Wat me in deze discussie maar blijft verbazen, is dat er een belangrijke hard-drug buiten schot blijft en dat is alcohol. Deze substantie zorgt voor een aanzienlijk groter publiek probleem met de aanpalende schade die daar bij hoort dan wiet dat doet. Er heerst een oorverdovende stilte over een eventueel op handen zijnde plaatsing op lijst 1 (van de opiumwet) van dit onverholen gif, terwijl het toch om een zeer gevaarlijke substantie gaat. Er zijn hele generaties jongeren die zich zonder enige brede maatschappelijke deining van betekenis een forse hersenverweking drinken. Ik zie dat soort zielenpoten ’s ochtends als ik naar mijn werk fiets bijna dagelijks over straat waggelen, als ze van de sociëteit naar hun bed proberen te komen. Ze zijn lam van de drank, verstorend voor elk normaal verkeer en spreiden een uiterst irritante ledigheid ten toon. En dat zouden dan de academici van de toekomst moeten zijn? Gedegenereerde sufferds is een term die de lading beter dekt, zo lijkt het.

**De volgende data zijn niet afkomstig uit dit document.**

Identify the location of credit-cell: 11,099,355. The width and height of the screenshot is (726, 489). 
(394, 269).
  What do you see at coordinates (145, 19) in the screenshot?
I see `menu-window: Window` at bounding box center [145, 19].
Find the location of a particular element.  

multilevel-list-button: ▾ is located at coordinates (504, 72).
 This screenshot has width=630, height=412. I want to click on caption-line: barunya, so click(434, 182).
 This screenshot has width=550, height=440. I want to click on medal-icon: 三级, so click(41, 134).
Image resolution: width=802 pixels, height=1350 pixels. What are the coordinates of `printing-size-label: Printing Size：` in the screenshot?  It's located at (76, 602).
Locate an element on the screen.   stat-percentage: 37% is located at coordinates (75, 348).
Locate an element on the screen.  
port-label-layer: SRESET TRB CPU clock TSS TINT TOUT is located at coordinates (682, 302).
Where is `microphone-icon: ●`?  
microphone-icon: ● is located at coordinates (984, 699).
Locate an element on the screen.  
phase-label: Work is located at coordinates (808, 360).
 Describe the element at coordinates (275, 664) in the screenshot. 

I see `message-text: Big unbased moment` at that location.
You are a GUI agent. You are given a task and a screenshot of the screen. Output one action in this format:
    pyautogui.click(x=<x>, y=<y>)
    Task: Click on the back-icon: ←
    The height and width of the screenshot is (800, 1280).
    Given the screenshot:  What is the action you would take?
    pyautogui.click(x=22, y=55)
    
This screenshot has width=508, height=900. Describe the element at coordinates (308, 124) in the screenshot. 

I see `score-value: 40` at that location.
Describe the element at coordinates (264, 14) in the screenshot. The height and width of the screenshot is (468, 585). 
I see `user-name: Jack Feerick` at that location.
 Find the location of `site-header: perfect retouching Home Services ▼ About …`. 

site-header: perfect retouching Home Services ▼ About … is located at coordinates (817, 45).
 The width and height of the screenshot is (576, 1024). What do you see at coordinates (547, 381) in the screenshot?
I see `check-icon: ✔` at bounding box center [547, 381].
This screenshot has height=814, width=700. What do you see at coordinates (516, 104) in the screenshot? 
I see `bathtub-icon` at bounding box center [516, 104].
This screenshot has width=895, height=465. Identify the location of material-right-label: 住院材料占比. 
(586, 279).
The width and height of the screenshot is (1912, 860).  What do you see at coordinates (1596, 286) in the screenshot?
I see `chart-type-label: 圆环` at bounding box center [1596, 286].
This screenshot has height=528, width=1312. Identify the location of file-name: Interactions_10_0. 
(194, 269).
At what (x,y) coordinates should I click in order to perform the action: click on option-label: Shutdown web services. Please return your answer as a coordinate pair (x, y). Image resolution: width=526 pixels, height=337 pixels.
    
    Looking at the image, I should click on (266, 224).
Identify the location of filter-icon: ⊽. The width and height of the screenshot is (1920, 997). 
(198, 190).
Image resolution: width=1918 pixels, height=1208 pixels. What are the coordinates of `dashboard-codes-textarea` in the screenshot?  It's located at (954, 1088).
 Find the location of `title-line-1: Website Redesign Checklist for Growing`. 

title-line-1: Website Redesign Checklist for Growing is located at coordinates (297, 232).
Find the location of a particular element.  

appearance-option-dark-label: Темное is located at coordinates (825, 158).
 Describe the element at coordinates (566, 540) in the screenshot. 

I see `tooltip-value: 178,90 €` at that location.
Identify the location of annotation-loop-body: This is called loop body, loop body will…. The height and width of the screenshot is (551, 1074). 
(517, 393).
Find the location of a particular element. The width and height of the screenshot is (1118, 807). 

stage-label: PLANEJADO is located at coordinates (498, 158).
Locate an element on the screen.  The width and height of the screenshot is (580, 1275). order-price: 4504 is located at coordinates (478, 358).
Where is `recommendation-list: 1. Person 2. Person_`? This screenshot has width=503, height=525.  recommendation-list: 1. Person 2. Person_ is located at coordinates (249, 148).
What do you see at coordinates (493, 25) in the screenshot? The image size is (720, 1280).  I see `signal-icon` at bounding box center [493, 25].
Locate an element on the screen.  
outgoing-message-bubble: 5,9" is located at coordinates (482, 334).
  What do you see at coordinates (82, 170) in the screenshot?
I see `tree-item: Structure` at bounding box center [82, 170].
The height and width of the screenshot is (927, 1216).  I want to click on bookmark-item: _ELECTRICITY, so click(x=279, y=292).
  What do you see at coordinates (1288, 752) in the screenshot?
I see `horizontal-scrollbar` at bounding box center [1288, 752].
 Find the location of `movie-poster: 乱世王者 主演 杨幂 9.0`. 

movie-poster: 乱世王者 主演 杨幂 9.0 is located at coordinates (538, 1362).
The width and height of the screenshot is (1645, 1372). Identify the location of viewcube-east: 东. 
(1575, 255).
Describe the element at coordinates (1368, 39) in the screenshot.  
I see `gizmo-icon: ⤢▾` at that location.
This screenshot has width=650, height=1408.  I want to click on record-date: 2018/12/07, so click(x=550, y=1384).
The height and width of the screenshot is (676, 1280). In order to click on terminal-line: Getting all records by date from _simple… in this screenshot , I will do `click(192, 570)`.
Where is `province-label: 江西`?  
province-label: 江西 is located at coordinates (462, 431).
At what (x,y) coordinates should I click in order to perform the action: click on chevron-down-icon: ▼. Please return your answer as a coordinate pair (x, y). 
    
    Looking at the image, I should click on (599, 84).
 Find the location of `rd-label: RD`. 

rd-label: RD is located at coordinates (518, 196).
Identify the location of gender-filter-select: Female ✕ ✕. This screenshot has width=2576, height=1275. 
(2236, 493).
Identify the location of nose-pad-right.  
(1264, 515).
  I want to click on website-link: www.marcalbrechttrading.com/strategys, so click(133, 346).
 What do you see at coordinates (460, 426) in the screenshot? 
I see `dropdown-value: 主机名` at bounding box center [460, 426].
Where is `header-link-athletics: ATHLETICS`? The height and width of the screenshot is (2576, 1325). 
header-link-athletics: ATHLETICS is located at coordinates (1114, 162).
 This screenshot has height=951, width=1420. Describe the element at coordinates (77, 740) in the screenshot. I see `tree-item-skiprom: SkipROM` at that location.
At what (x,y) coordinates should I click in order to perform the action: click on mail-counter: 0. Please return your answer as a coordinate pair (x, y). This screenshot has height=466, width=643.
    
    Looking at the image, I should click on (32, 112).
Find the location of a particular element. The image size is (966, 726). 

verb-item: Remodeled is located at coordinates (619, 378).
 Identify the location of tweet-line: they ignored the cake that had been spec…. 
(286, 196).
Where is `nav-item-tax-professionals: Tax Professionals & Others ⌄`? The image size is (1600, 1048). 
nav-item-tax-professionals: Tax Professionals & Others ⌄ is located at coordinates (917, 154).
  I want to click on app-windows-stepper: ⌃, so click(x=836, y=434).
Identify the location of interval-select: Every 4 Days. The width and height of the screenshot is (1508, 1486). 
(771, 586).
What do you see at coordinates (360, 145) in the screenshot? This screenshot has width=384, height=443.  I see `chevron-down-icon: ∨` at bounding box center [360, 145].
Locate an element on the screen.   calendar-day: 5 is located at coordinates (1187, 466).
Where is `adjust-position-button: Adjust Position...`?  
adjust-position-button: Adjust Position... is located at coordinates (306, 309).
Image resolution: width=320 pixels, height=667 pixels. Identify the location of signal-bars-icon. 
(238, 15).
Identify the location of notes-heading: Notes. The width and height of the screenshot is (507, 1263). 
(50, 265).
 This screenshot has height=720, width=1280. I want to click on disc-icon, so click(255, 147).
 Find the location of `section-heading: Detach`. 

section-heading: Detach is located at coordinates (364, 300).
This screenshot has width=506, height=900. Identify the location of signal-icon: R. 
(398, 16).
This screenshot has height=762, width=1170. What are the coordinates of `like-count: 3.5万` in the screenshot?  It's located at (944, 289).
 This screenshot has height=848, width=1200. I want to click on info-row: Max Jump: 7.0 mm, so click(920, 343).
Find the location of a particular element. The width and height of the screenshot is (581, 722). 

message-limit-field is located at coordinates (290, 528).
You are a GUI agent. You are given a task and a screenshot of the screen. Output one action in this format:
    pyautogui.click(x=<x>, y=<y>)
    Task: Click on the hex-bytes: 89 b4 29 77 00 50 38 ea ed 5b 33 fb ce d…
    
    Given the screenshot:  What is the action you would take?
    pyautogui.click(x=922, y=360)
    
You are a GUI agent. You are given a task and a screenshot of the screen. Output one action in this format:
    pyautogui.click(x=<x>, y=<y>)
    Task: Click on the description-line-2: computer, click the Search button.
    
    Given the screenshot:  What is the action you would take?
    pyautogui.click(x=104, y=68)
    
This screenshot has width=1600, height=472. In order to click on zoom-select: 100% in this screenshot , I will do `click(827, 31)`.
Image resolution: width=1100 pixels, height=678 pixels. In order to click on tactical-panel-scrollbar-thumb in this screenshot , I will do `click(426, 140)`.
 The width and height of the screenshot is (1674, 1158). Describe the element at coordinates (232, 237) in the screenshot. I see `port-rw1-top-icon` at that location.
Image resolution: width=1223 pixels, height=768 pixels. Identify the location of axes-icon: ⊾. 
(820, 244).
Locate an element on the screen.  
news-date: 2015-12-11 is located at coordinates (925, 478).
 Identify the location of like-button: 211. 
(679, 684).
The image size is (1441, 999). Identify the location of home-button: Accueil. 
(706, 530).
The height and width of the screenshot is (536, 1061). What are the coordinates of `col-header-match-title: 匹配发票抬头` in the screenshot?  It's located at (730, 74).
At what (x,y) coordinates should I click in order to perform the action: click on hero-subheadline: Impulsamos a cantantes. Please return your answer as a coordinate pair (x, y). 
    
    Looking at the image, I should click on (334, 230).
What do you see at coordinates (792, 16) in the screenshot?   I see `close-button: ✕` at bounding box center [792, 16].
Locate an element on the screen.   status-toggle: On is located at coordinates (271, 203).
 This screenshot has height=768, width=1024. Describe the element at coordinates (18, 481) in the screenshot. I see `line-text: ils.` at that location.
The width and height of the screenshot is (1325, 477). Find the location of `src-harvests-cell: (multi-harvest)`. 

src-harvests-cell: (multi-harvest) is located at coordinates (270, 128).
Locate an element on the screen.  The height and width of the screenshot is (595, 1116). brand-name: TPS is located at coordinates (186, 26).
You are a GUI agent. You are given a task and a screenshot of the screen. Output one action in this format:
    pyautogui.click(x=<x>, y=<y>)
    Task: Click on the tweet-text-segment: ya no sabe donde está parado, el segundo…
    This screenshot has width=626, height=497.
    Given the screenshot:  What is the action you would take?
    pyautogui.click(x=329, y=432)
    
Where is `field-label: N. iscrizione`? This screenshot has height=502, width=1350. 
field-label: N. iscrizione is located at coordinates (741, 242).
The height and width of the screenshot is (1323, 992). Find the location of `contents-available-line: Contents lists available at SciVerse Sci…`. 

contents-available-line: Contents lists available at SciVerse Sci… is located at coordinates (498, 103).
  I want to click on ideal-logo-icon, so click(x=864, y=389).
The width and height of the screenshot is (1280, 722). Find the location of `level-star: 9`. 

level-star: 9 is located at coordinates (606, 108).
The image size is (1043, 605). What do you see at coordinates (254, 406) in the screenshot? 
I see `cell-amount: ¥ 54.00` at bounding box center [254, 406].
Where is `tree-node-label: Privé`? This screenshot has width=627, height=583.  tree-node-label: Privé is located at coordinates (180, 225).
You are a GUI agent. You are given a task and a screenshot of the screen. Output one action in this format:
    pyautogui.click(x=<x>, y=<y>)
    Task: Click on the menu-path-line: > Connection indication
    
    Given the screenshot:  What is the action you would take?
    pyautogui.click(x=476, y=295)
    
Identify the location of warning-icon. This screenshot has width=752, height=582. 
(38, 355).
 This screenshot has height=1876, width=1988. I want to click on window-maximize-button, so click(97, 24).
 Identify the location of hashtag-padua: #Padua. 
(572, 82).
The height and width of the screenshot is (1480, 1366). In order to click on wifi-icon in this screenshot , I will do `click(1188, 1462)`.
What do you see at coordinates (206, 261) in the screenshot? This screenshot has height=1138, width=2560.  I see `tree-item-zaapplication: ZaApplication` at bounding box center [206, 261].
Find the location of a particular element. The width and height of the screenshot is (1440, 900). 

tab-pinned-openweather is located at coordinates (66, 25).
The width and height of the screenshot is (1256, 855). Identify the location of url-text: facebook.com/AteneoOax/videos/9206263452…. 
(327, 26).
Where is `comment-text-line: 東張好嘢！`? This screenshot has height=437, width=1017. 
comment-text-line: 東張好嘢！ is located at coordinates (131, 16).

Ik onttrek mij niet aan de indruk dat het de uit rechtse rakkers en PVV-gedoogconsumenten bestaande ministerraad hier om iets anders gaat dan ons welzijn en dat van onze kinderen. Het lijkt er eerder op dat de alcohol-lobby succesvoller wordt in het bestrijden van haar concurrentie. Een principieel beleid dat ook effectief zou kunnen zijn zie ik niet. Wel zie ik een terugkeer naar een situatie die we nog van vroeger kennen, waarin de “war on drugs” enorme hoeveelheden belastinggeld kostte, waarmee geen milligram drugsgebruik succesvol werd teruggedrongen. In tijden van crisis zou je een betere besteding van die centen mogen verwachten.